Une robe jaune semblait flotter dans les airs et vint vers moi en sautillant au rythme de ses pas.
- Mais, je te vois !
- Tu dirais quoi si tu voyais des vêtements flotter ? Je ne sors que quand il fait très chaud pour une raison évidente ou je dois me camoufler avec plusieurs couches de vêtements, des lunettes noires, à devoir toujours faire super attention à ce que rien ne bouge, fixer avec des épingles les vêtements, la galère ! Hier, il faisait beau, je voulais juste me balader au parc.
- C'est logique, je n'y avais pas pensé...

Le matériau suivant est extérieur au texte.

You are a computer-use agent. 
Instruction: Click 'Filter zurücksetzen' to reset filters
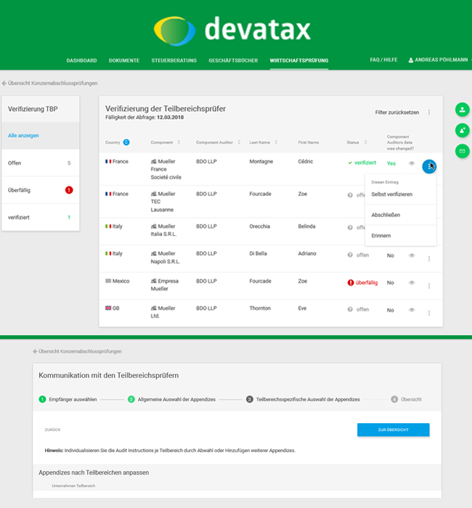point(396,112)
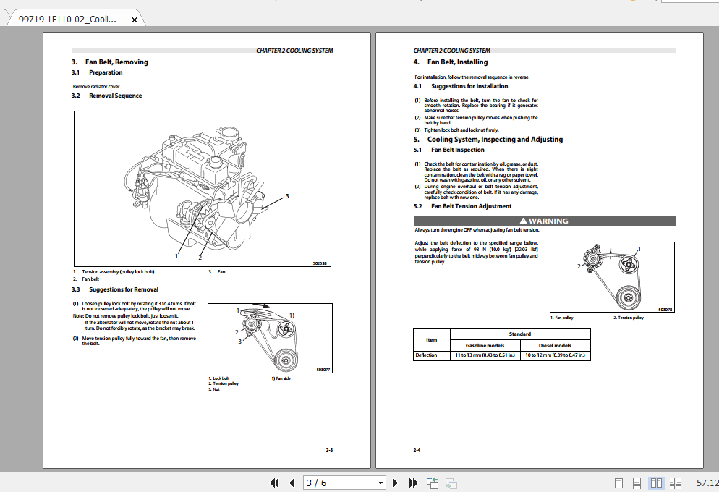Close the cooling system document tab
Viewport: 719px width, 492px height.
[134, 20]
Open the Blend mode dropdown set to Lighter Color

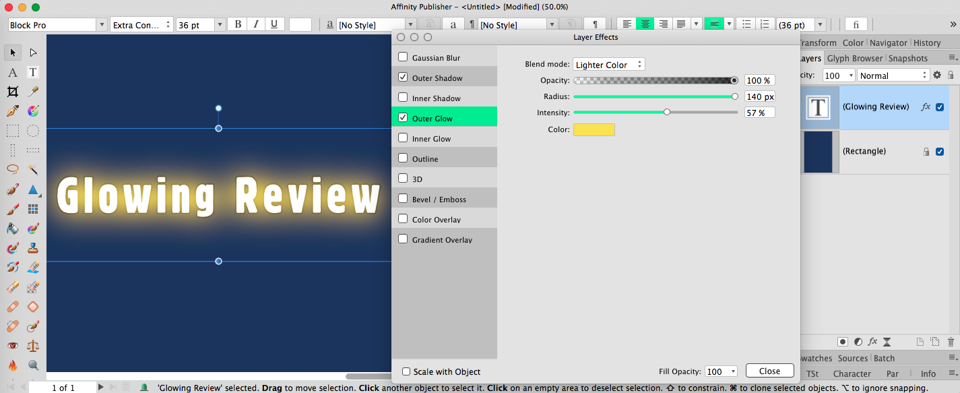click(x=608, y=64)
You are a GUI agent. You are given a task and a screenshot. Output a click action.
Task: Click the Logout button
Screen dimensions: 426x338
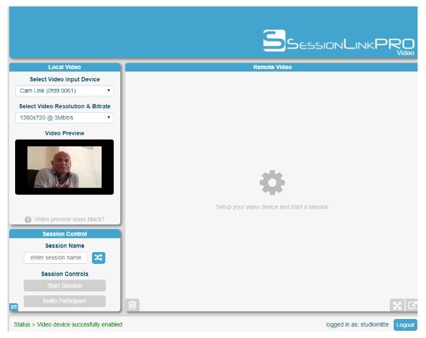(405, 325)
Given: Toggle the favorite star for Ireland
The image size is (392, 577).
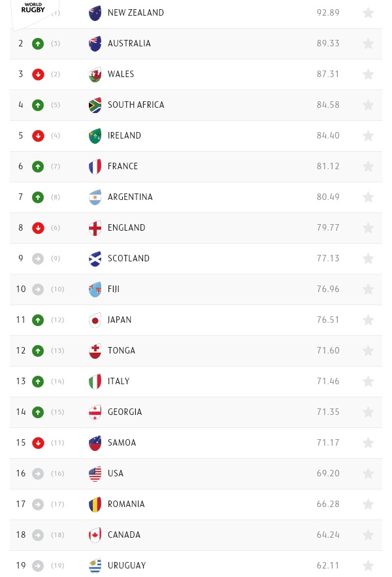Looking at the screenshot, I should (368, 136).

- On se fait un plateau et on va dans ma chambre ? Tu aimes le jus d'orange ?

   On s'est fait un plateau pour goûter avec un jus d'orange frais, j'ai eu peur qu'elle se coupe les doigts mais elle se connaissait assez pour ne pas se couper.
- Mais ton sang, il est transparent ?
- Oui, c'est pour ça que je fais très attention à ne pas me blesser. Si je devais me faire opérer, ce serait...compliqué. Heureusement, je ne suis jamais malade.

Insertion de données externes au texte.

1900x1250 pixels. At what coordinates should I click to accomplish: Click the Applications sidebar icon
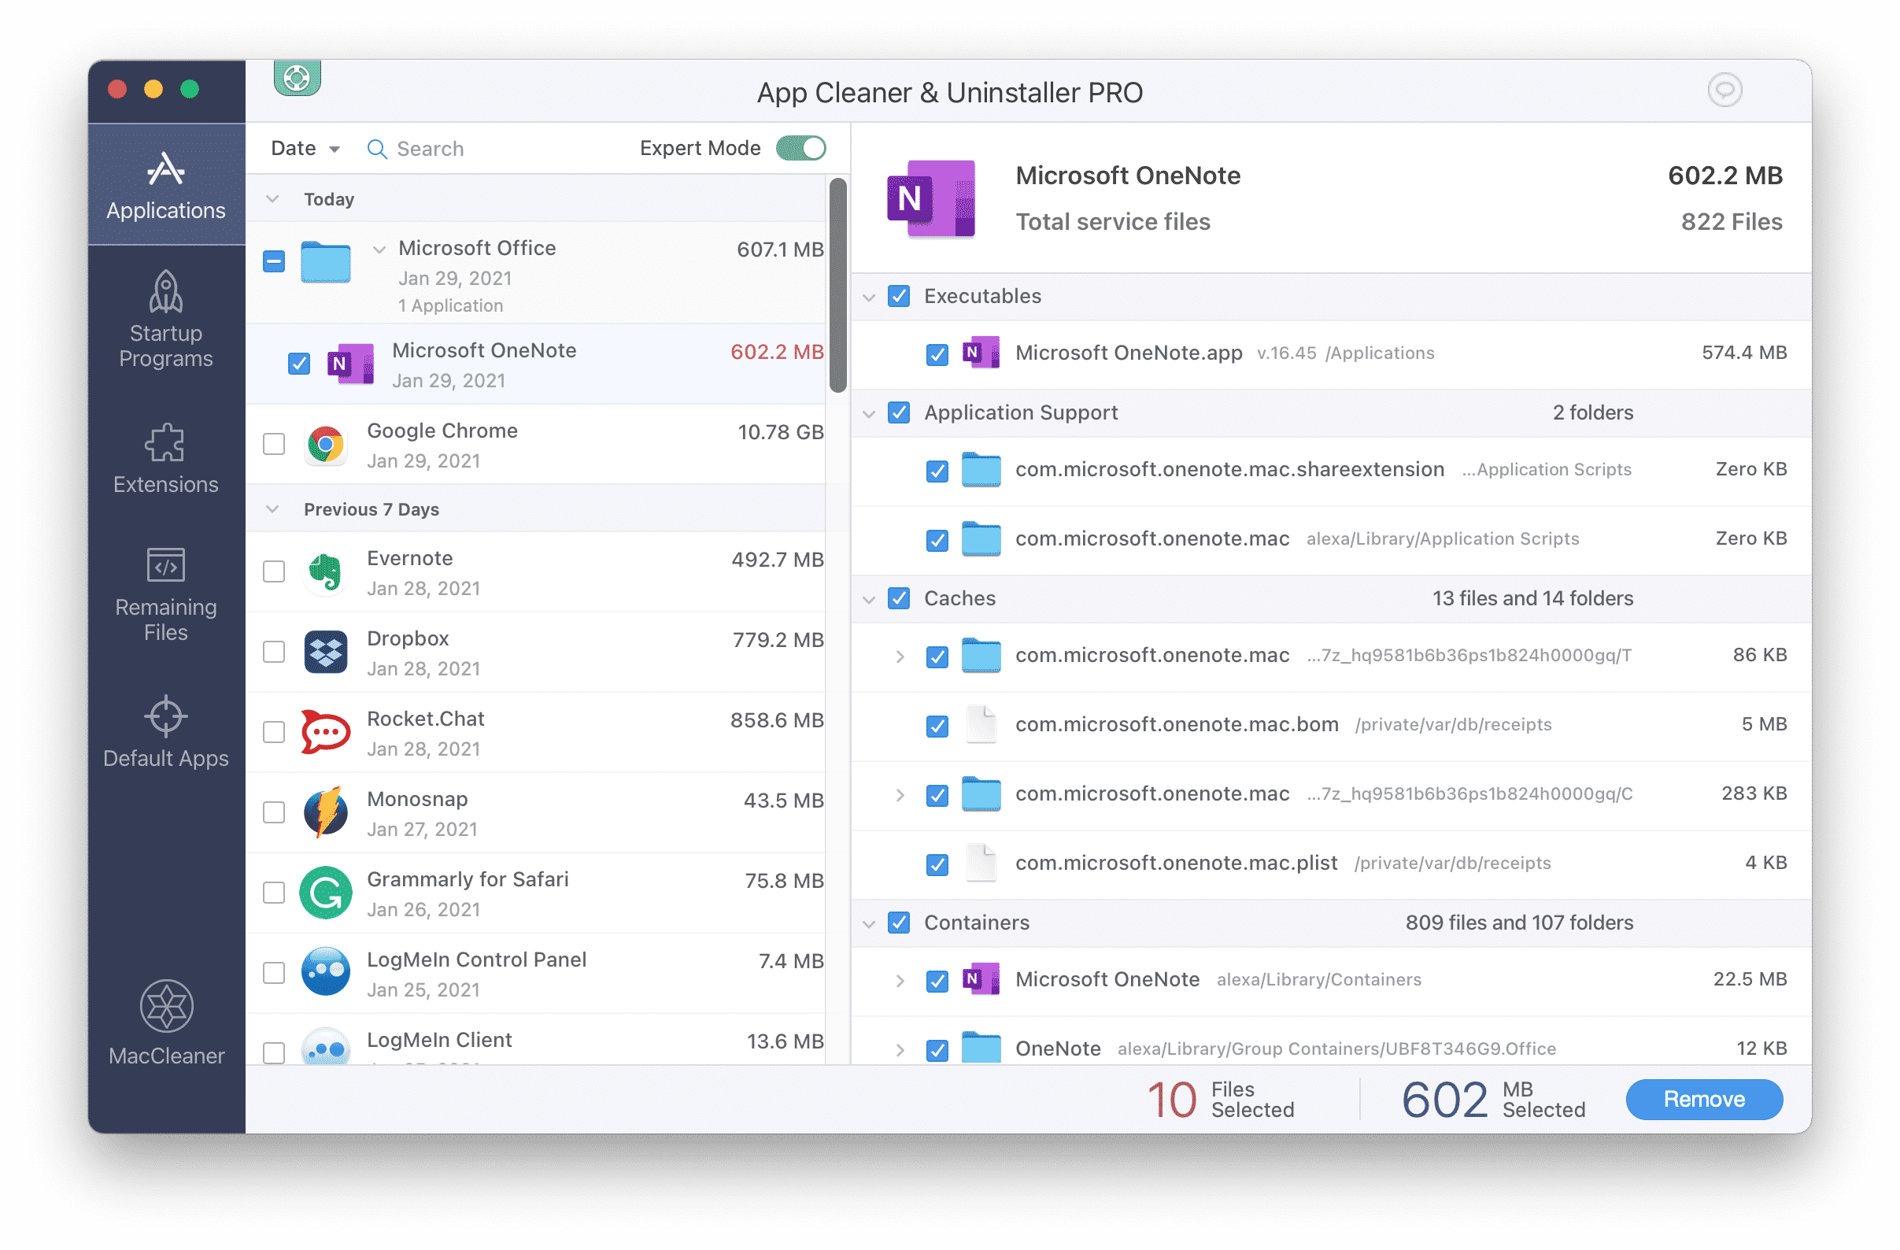click(x=163, y=181)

Affalés sur son lit, on jouait aux dames tout en parlant d'elle car j'étais curieux. Inutile de préciser que j'ai été battu à plates coutures.

  J'ai continué à voir Samantha tous les jours : elle venait avec moi en classe, je rentrais ou sortais en tenant la porte grande ouverte pour la laisser passer. Si elle devait aller aux toilettes, elle tirait le bas de mon pantalon. Elle évitait les heures d'affluence pour pouvoir être tranquille. Elle me disait que ça lui faisait du bien d'aller en cours, d'apprendre des choses malgré ses lacunes ; je lui ai prêté des livres des niveaux précédents et on faisait mes devoirs ensembles. Elle était heureuse. Peu à peu, je tombais amoureux mais je n'osais pas me déclarer.

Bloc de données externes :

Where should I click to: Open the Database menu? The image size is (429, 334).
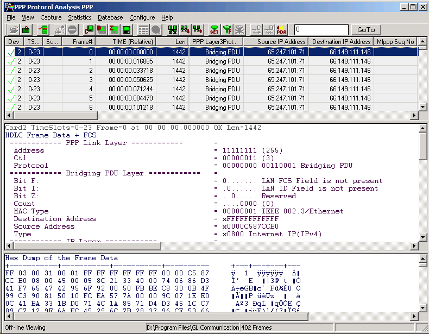point(110,17)
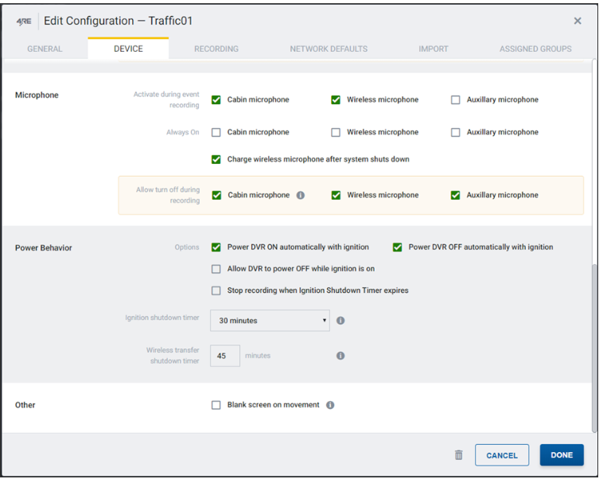
Task: Enable Stop recording when Ignition Shutdown Timer expires
Action: [216, 290]

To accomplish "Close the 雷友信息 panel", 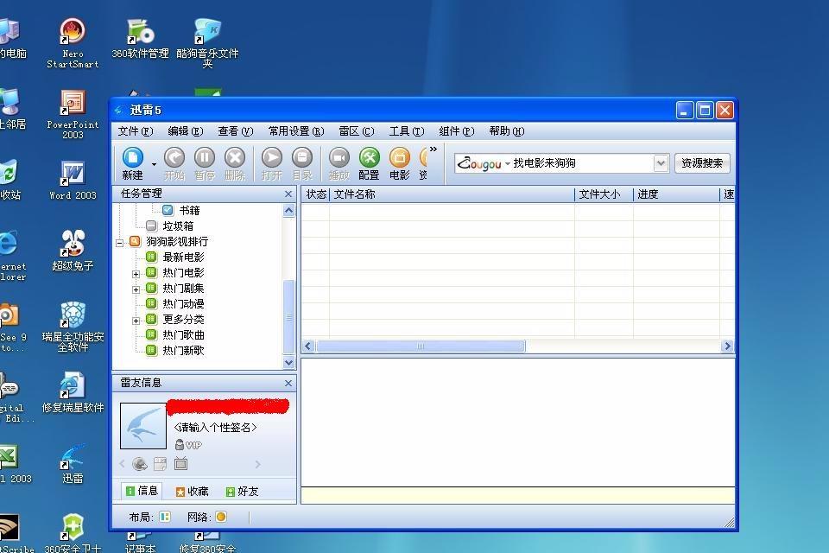I will (x=288, y=383).
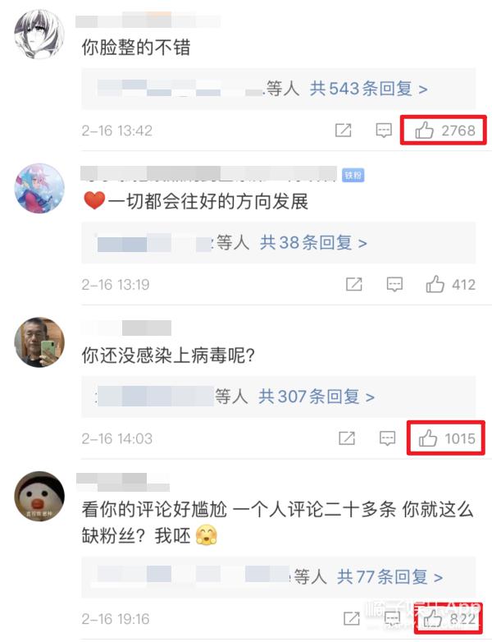Tap share icon on 19:16 comment
Image resolution: width=492 pixels, height=642 pixels.
point(351,619)
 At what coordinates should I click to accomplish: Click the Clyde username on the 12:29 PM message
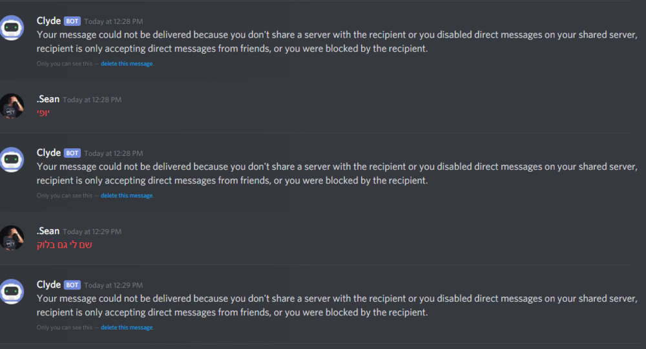pos(48,284)
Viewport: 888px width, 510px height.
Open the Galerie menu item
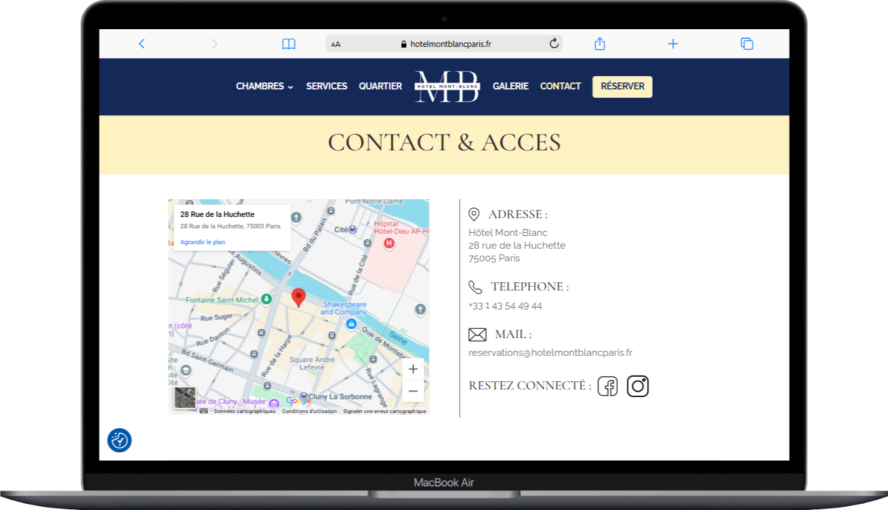[x=511, y=86]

  Un soir, nous sommes allés au cinéma, j'ai acheté une seule place pour tous les deux (un avantage de l'invisibilité) et mis mes vêtements sur la place d'à côté en prétextant attendre quelqu'un. En sortant, il fait nuit noire, on était samedi soir et à quoi bon prolonger ces douloureux souvenirs ? On traversait la rue quand une voiture a foncé sur nous à toutes vitesses. Le conducteur a tenté de m'éviter et a foncé droit sur Sam. Je ne voyais rien, je l'entendais respirer douloureusement. J'ai appelé ses parents qui l'ont conduite à l'hôpital, bien sûr, je les ai accompagnés. On a perdu du temps à expliquer la situation à la secrétaire qui ne comprenait rien du tout, aux médecins. Une demie-heure après notre arrivée à l'hôpital, ils ont enfin accepté de l'emmener aux urgences. Elle avait perdu beaucoup de sang et connaissance. Bref, hémorragie interne, fin de l'histoire. J'avais perdu mon premier amour invisible à qui je n'avais jamais avoué mes sentiments. Elle me manque depuis trois ans qu'elle est partie, je reste en contact avec ses parents, c'est notre secret, nous avons besoin de parler d'elle.